The most obvious symptom of a dislocated finger is severe pain. The finger will often appear very swollen and bruised. It may look crooked, sticking out at an unusual angle. If the dislocation is severe, it may affect sensation, causing numbness or tingling. The skin may look very pale. Very rarely, the bone may pierce the skin of the hand. If this happens, it is a medical emergency requiring immediate attention.
A dislocated finger requires evaluation and treatment by a medical practitioner. However, some simple first aid measures can bridge the time between the injury and seeing a doctor. The person should not attempt to manipulate their finger back into its correct position. Removal of any rings is essential as they can lead to further damage should the finger begin to swell. A cold pack can minimize pain and swelling, and the individual should elevate the whole hand above the heart.

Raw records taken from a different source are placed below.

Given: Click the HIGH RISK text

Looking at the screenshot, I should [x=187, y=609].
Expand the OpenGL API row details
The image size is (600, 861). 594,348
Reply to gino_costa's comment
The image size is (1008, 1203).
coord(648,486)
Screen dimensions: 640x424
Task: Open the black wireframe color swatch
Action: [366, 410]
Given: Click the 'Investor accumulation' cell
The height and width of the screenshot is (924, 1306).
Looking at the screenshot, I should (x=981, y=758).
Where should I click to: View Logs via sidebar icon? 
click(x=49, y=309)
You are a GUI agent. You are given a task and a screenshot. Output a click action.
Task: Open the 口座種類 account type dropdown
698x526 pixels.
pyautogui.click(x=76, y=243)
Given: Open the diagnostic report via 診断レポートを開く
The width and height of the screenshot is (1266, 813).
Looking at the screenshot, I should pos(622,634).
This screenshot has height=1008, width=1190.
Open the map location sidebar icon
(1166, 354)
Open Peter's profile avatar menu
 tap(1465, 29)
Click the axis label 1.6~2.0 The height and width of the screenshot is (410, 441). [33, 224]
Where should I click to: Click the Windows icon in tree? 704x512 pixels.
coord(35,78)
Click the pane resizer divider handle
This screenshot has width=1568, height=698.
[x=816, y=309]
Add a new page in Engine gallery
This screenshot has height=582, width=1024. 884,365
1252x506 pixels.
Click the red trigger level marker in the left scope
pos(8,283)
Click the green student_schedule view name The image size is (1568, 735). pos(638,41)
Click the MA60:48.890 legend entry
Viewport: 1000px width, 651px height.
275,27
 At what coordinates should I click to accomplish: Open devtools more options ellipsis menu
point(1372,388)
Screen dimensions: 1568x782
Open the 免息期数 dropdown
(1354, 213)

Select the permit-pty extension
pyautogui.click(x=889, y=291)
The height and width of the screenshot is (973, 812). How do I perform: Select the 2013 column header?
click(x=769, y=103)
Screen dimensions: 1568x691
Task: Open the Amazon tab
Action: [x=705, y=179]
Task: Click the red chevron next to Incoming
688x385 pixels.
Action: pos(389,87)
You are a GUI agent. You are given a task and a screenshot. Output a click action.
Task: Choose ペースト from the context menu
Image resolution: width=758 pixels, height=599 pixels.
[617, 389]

Anyone who thinks they may have a dislocated finger should seek medical attention as soon as possible. Delayed treatment can make recovery more difficult and may lead to long-term loss of movement. It is also possible the injury caused additional damage to the finger, such as a sprain or fracture. Though the individual should see a doctor regardless, immediate medical care is especially important if there is altered sensation in the finger, if the bone has pierced the skin, or if the area looks blue or pale, or feels cold.
To diagnose a dislocated finger, the doctor will ask the patient about their symptoms and examine the injured finger. Depending on the severity, it may be immediately obvious a dislocation has occurred. However, the diagnosis will usually require x-ray confirmation, which will help the doctor assess the extent of the injury and determine whether the finger has also suffered a break.
Often, a doctor will manually place the bones back into their correct position through a "reduction" procedure. This generally painful process usually requires an injection of local anesthetic. Once the procedure is complete, the doctor may take another x-ray to ensure the bone is back in place. The treated finger will usually need to remain in a splint during the healing process, which prevents reinjury. Alternatively, it may be "buddy taped" to the adjacent finger.
Although it's uncommon, some dislocated fingers require surgery, particularly if other injuries -- specifically fractures -- are present. In most cases, doctors do not recommend surgery unless other treatment methods have failed.
In the days following a finger dislocation, applying regular ice packs to the affected area can help reduce pain and swelling. Keeping the hand elevated using pillows or a sling can reduce inflammation and make the person more comfortable. The finger will need to remain splinted for three to six weeks depending on how well it heals and the severity of the injury. The person may be given anti-inflammatory medications to help manage pain.
Some people with dislocated fingers may need physical therapy, during which the therapist is likely to prescribe special exercises to help strengthen the finger and regain a normal range of motion. Heat and massage therapy can reduce pain, swelling, and stiffness as well.
In the majority of cases, it is quite simple for a doctor to place a dislocated finger back into its normal position. The injured person will usually make a full recovery and resume their usual activities in a few weeks, though discomfort and decreased range of motion may persist for up to 18 months. If the injury was severe, there may be some permanent stiffness or swelling around the finger joint. The person will also have a higher risk of arthritis in the affected area in later years.